A veteran is someone who, at one point, wrote a blank check made payable to 'The United States of America' for an amount of 'up to and including their life.'
   
That is Honor, and there are way too many people in this country who no longer understand it.

GobbleNut

It is reassuring to hear that there are places in Texas where turkeys can be hunted without having to deal with feeder-conditioned birds.  I have hunted several places in Texas, but I certainly haven't hunted everywhere in Texas.  In the places I have hunted, though, I have found two types of conditions. 

The first is that it seems all of the properties in the area were feeding birds to hold them on the properties.  The birds were flocked up and entirely conditioned to the feeders in their habits. 

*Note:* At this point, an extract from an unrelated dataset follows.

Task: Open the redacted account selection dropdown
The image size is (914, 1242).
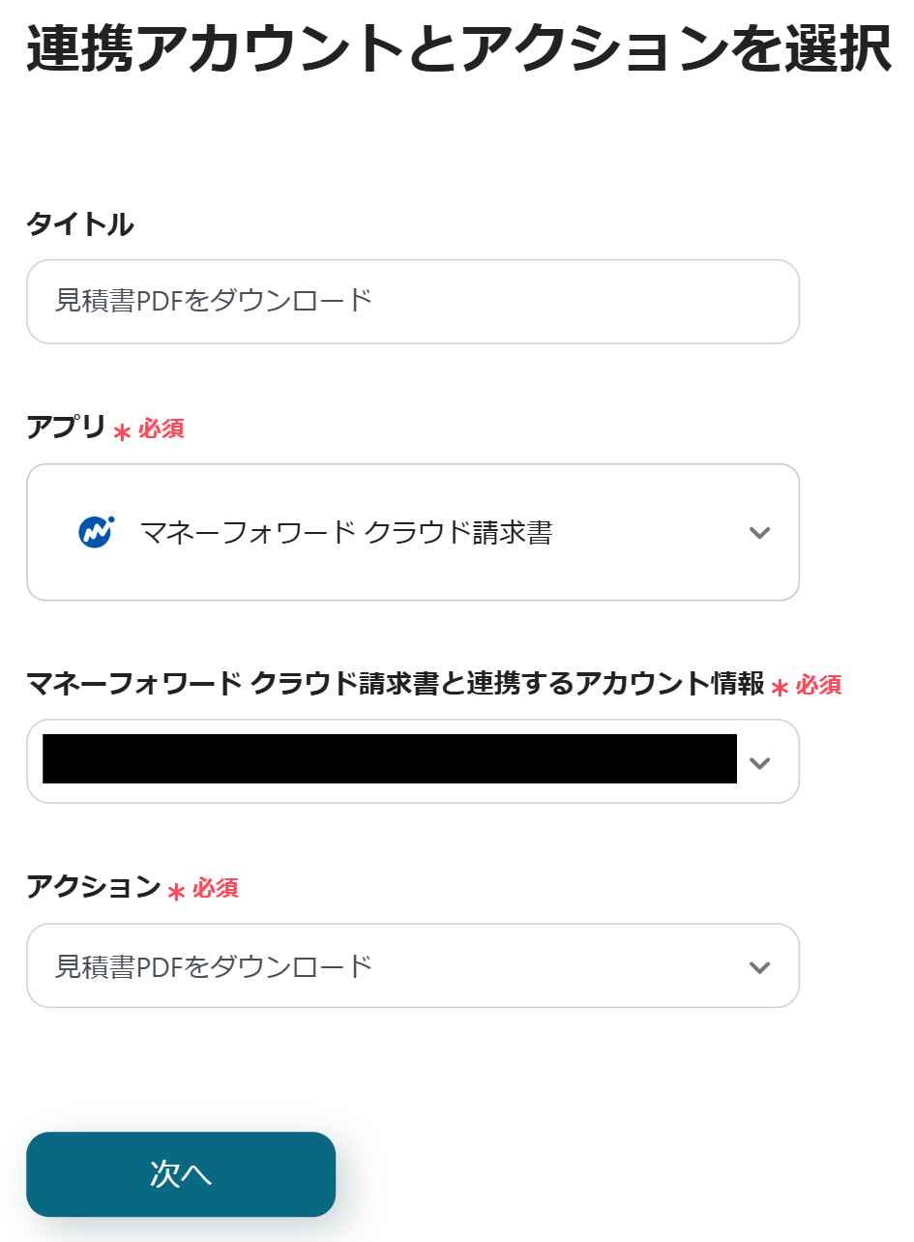Action: click(x=389, y=760)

The second type of condition was that the property I was hunting was not feeding birds, but other properties around it were.  In that situation, the only birds that were on the feeder-less property were either roosting there (because of limited roosting habitat) or pretty much traveling across the place to get to other feeders. 

In both cases, if there were properties feeding turkeys, the birds were totally conditioned to the feeders in most all of their habits.  They could be killed, for sure, but doing so without taking into consideration those feeder-oriented habits they developed and adopting a hunting strategy around those habits was pretty futile. 

Of course, in both states, you have to deal with people that don't hunt setting up feeders on their properties to hold birds on their places,...both to bird-watch, as well as in an effort to thwart turkey hunters.  I have had that problem in Oklahoma more so than Texas.  That is another problem all in itself,...and I am sure it applies to many other states besides TX and OK. 

eggshell

I am thankful for the most part that in my area of Ohio feeding has not taken hold. However, the one place I do have to deal with it is an adjoining property to my family's land. This is the place I killed my first gobbler over 40 years ago and always held a good flock of birds. A few years ago a group that is funded by a wealthy businessman purchased the adjoining 500+ acres and immediately went about turning it into west Texas east by bulldozing in clearings, putting up shooting boxes and feeders they keep running all year. They are almost exclusive deer hunters, but their feeders suck the birds off much of the surrounding properties. The one valley of ours that borders them used to be a turkey meca, but now your lucky if the birds roost on us. Even if they roost there they are on their way to the feeders as soon as they flly down. It is sickening to sit and listen to 10 gobblers crowded around a feeder and they will not venture far from it. They eat there, they poop there and they breed there.....I hate it with a passion. In recent years I rarely hunt that valley as I know what will happen.Since hunting near a baited site is illegal in Ohio I had to get a ruling from our local Game warden where I could even hunt. So by feeding they have actually made much of their neighbors land illegal to turkey hunt, most likely a few hundred acres. So almost a fourth of our own land has been ruled unhuntable for turkeys......like I said I absolutely despise feeding turkeys!!!!